Give back exactly the lines of the entries below from the line with "Given: Expand the" to the line with "This screenshot has width=868, height=434.", inclusive, and only those.

§ **SOURCE RECORDS**
**********

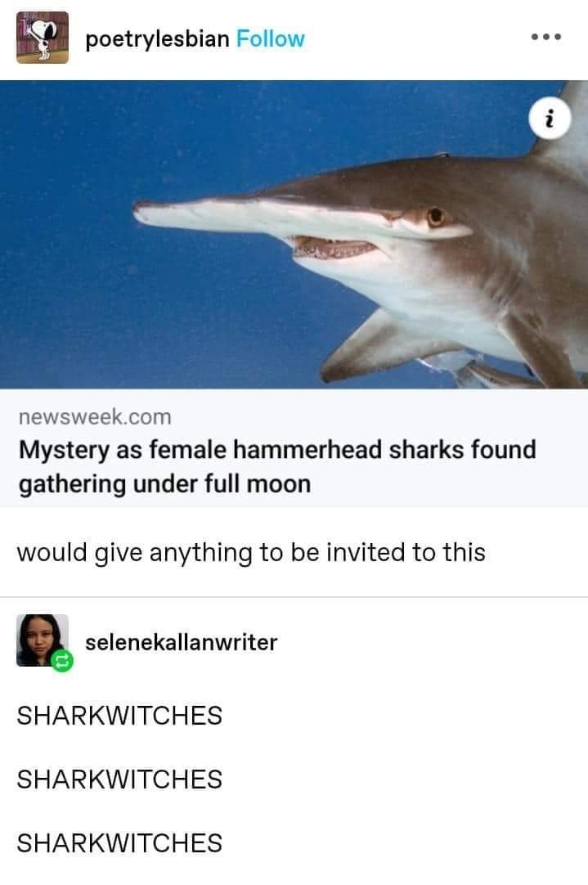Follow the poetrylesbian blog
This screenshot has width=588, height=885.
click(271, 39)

**********

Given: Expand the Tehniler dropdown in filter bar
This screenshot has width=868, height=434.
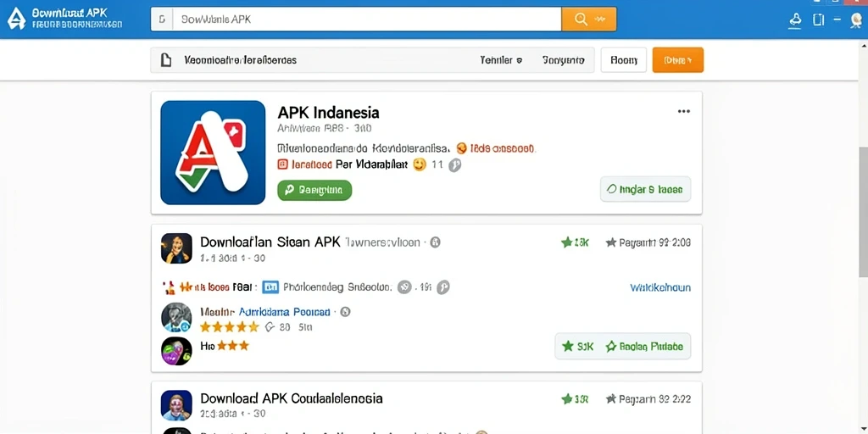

**********

§ **YOUR RESPONSE**
Given: Expand the Tehniler dropdown in filter bar
This screenshot has width=868, height=434.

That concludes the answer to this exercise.